**SOURCE DOCUMENT**

────

Pandas BUG: date_range with freq="C" (business days) return value changed on 1.5.0

Pandas version checks

[X] I have checked that this issue has not already been reported.
[X] I have confirmed this bug exists on the latest version of pandas.
[ ] I have confirmed this bug exists on the main branch of pandas.

Reproducible Example

import datetime as dt
import pandas as pd
import pytz

paris = pytz.timezone("Europe/Paris")
start = dt.datetime.fromisoformat("2022-07-22 22:00:00+00:00").astimezone(paris)
print(pd.date_range(start, periods=1, freq="C"))

Issue Description

On Pandas 1.4.4, the above shows:

DatetimeIndex(['2022-07-25 00:00:00+02:00'], dtype='datetime64[ns, Europe/Paris]', freq='C')

On Pandas 1.5.1, it shows:

DatetimeIndex(['2022-07-23 00:00:00+02:00', '2022-07-25 00:00:00+02:00'], dtype='datetime64[ns, Europe/Paris]', freq='C')

There are no warnings from the previous code.

Expected Behavior

THe same results, unless I have missed something in the release notes (I tried reading all results matching date/time/business, couldn't see anything relevant).

────

[Extracted records]
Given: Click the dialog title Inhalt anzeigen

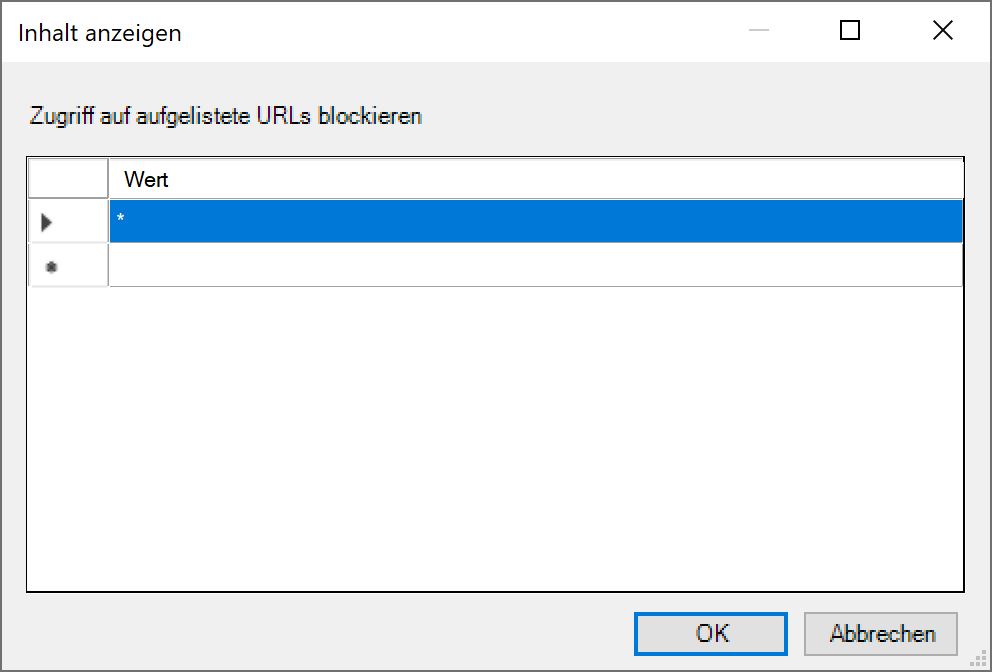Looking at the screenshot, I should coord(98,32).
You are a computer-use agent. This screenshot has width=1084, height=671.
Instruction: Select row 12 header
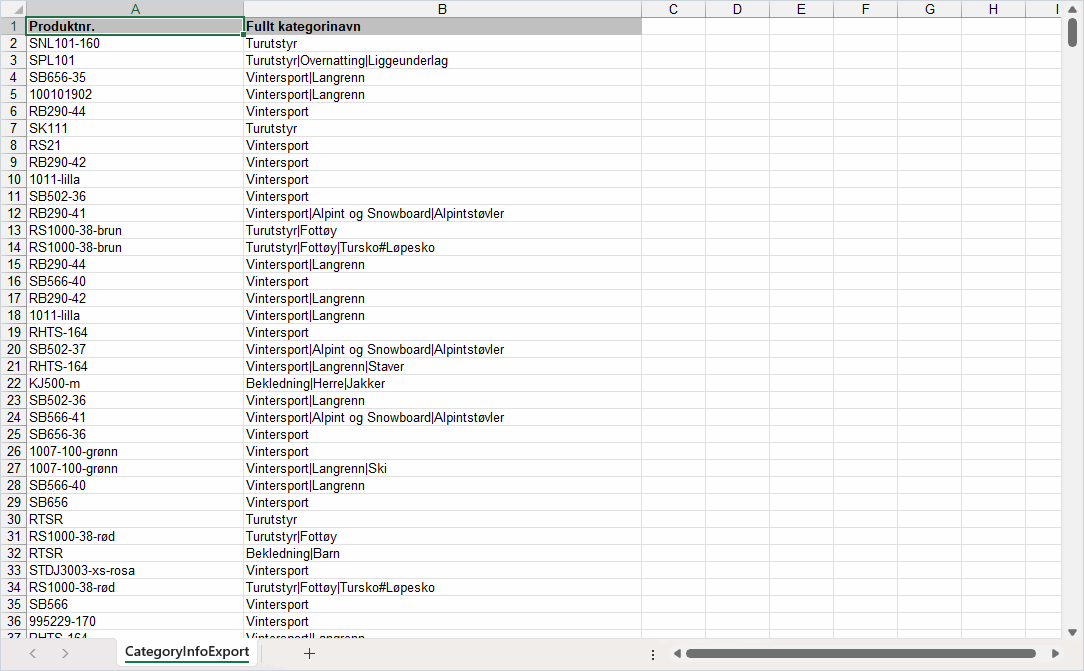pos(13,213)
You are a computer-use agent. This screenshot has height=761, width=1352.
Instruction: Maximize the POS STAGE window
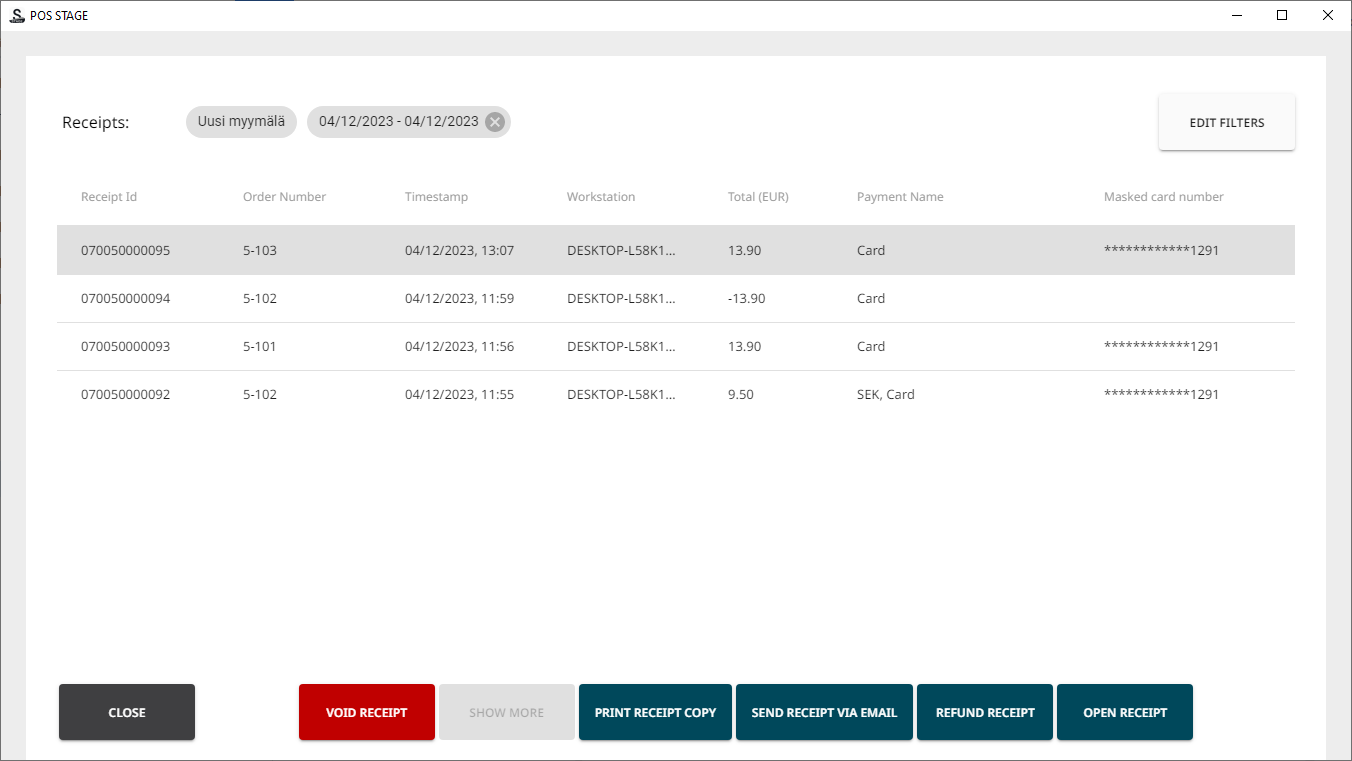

────

**JOBS**
a) For each statement, say yes or no depending on whether it agrees with the pandas bug report, and quote the exact words from the report that decide it. (i) The reproducible example imports pytz. (ii) On Pandas 1.5.1, the printed DatetimeIndex contains a timestamp for 2022-07-23. (iii) The reporter confirmed that the bug exists on the main branch of pandas.
b) Continue the pandas bug report from its last sentence.
The material has no connection to the pandas bug report.

**RESPONSES TO THE EXERCISE**
a)
(i) Yes: "import pytz"
(ii) Yes: "DatetimeIndex(['2022-07-23 00:00:00+02:00', '2022-07-25 00:00:00+02:00']"
(iii) No: "[ ] I have confirmed this bug exists on the main branch of pandas."

b)
Installed Versions


INSTALLED VERSIONS
------------------
commit           : ca60aab7340d9989d9428e11a51467658190bb6b
python           : 3.10.8.final.0
python-bits      : 64
OS               : Darwin
OS-release       : 21.6.0
Version          : Darwin Kernel Version 21.6.0: Mon Aug 22 20:19:52 PDT 2022; root:xnu-8020.140.49~2/RELEASE_ARM64_T6000
machine          : arm64
processor        : arm
byteorder        : little
LC_ALL           : None
LANG             : en_GB.UTF-8
LOCALE           : en_GB.UTF-8

pandas           : 1.4.4
numpy            : 1.23.4
pytz             : 2022.6
dateutil         : 2.8.2
setuptools       : 65.5.0
pip              : 22.3
Cython           : None
pytest           : None
hypothesis       : None
sphinx           : None
blosc            : None
feather          : None
xlsxwriter       : None
lxml.etree       : None
html5lib         : None
pymysql          : None
psycopg2         : None
jinja2           : None
IPython          : None
pandas_datareader: None
bs4              : None
bottleneck       : None
brotli           : None
fastparquet      : None
fsspec           : None
gcsfs            : None
markupsafe       : None
matplotlib       : None
numba            : None
numexpr          : None
odfpy            : None
openpyxl         : None
pandas_gbq       : None
pyarrow          : None
pyreadstat       : None
pyxlsb           : None
s3fs             : None
scipy            : None
snappy           : None
sqlalchemy       : None
tables           : None
tabulate         : None
xarray           : None
xlrd             : None
xlwt             : None
zstandard        : None

Comment From: mroeschke

Thanks for the report. I'm seeing the same on main.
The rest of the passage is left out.